§ Required work: Exact copy, no pictures: reproduce the lines from the one that holds "You are a computer-use" through the end of the entries.

(Recorded information Opens)

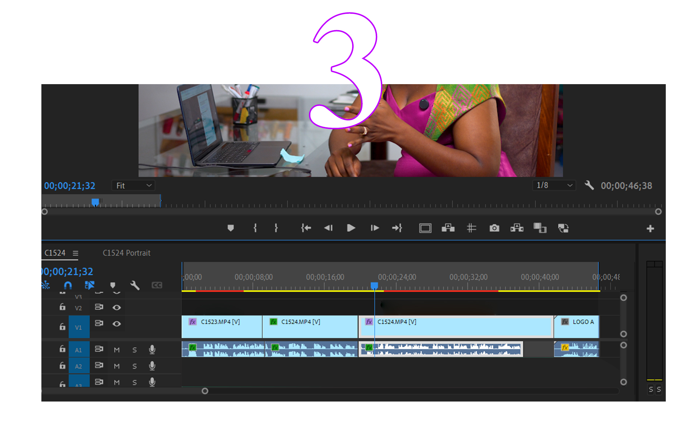Open the 1/8 playback resolution dropdown
Viewport: 697px width, 428px height.
coord(554,185)
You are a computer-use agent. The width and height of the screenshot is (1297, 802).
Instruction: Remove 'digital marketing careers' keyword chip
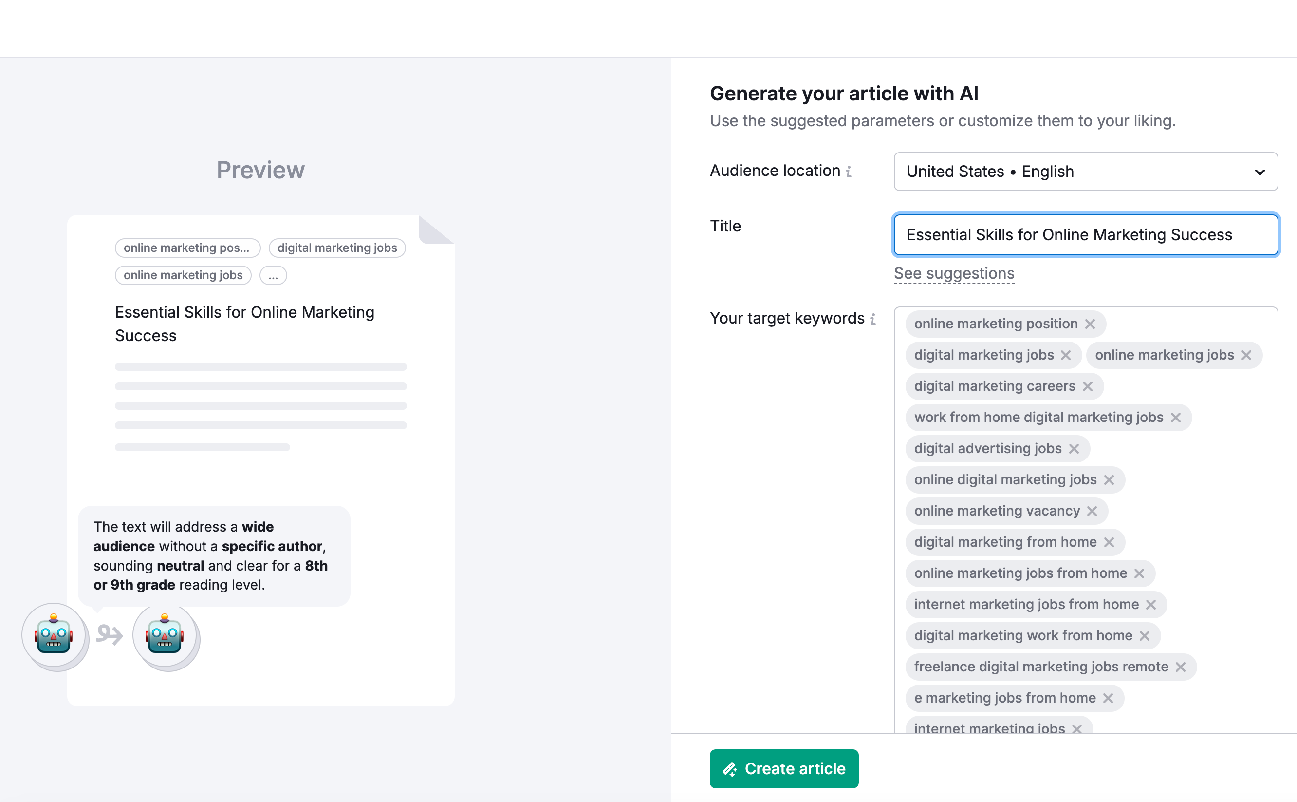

(Recorded information Closes)

§ Exercise result:
You are a computer-use agent. The width and height of the screenshot is (1297, 802).
Instruction: Remove 'digital marketing careers' keyword chip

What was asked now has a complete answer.